The change of specification was formally approved at today’s meeting of the F1 Commission, which was held at the F1 organisation’s HQ in London.
An F1/FIA statement said that «following successful testing by Pirelli, with the support of teams, Pirelli have arrived at a wet weather tyre which is much more performant than the previous specification – this tyre type does not require the use of blankets.»
The new spec has been introduced following dedicated wet weather test sessions undertaken by several teams over the winter and originally aimed at 2024, when blankets are set to be banned for both wet and dry tyres.
Wet conditions and especially visibility have been a major talking point in recent years after several controversial races, notably the 2021 Belgian GP.
The F1 Commission also confirmed that the new wet weather package project – which will see cars fitted with wheel arches designed to reduce spray – will be tested on track in the middle of this season.
The FIA has already conducted its own CFD research, but the teams now have been given the official go-ahead to do wind tunnel and CFD work on the impact of the arches outside of the both the aerodynamic testing restrictions and the cost cap.
The statement noted: “Additionally the FIA is grateful for the offers of support made by the teams for the wet weather package project, as presented in the last F1 Commission meeting.
Max Verstappen, Red Bull Racing RB18
Photo by: Red Bull Content Pool
«A technical directive is being prepared to allow teams to do such work outside the aerodynamic testing restriction (ATR) limits and outside the cost cap. Track testing will be planned for the second or third quarter of 2023.»
At the end of last year new FIA single seater director Nikolas Tombazis gave some insight into the project.
«We only think it’s going to be something that gets used on a couple of occasions a year, maybe three, that sort of thing,» he noted.
«We don’t want it to be that every time there’s a drop of rain, then suddenly you have to fit these things.
«We have done a lot of CFD simulations, because we want to make sure the effect of these devices is relatively small on the overall aerodynamics.
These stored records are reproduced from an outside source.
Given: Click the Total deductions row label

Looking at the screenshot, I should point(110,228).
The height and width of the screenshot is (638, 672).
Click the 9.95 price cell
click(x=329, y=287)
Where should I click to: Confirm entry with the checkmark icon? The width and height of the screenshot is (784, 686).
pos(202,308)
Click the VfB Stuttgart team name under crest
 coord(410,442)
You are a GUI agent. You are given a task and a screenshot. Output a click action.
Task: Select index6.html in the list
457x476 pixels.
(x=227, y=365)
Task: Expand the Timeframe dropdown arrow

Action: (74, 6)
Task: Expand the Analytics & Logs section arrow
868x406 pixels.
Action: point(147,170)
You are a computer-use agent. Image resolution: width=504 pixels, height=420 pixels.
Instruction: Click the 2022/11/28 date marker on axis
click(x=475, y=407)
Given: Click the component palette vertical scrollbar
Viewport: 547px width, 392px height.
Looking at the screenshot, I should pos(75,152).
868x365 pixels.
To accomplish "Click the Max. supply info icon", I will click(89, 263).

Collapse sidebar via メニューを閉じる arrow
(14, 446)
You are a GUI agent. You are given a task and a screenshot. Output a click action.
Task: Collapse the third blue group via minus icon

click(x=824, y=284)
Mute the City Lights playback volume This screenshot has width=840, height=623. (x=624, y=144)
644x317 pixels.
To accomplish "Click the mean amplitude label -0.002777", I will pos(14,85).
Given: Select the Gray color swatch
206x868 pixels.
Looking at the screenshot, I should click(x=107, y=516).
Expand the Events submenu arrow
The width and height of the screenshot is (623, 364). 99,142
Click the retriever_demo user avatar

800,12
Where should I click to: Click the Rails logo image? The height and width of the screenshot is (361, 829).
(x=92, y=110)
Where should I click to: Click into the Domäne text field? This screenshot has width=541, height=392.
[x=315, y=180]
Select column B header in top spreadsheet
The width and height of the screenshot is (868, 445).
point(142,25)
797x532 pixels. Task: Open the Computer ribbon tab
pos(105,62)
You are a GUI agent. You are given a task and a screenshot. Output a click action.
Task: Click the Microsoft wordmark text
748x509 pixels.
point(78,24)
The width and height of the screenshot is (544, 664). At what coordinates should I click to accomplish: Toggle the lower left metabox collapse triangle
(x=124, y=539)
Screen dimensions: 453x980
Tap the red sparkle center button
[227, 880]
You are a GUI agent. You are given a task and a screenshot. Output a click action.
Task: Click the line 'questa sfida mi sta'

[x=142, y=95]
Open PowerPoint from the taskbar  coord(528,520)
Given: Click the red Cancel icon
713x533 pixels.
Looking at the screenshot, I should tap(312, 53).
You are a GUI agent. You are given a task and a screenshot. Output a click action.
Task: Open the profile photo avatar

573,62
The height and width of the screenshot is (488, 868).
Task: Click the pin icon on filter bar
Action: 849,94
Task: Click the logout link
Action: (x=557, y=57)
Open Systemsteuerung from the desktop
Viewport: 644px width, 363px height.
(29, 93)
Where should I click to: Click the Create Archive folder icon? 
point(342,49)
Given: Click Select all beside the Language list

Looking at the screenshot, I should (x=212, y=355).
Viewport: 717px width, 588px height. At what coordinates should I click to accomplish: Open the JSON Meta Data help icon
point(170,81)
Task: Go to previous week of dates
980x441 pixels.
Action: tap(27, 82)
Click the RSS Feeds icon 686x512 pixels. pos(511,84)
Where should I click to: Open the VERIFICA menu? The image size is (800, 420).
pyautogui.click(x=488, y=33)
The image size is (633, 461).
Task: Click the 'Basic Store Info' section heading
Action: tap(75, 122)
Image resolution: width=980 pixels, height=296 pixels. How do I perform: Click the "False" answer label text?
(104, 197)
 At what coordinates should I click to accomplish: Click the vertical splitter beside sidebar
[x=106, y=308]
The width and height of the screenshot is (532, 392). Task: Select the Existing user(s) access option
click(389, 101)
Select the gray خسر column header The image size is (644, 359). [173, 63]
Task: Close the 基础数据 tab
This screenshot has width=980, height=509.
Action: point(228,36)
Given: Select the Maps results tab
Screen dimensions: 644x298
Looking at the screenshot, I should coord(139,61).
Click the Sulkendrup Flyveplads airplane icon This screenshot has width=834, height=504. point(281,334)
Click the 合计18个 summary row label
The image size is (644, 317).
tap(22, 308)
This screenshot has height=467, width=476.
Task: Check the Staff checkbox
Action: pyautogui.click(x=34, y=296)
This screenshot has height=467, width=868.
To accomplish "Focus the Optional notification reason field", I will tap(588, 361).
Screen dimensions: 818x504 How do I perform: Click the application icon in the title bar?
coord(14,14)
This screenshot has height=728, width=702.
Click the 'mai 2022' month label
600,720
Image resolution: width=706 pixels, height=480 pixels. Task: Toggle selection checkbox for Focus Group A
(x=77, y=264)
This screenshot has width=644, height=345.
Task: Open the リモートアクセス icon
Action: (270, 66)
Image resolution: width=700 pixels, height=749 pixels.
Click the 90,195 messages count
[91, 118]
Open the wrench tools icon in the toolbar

There still is an effect, but not a massive one.
«Also, we are simulating the droplets of the rain and so on, and seeing how it affects spray. What is a bit of a challenge in the simulations is to determine the relative proportion of what comes from the diffuser to what comes from the tyres.
«Once we have a solution, we’ll get to do some prototypes and run them on some cars to try and evaluate that properly.»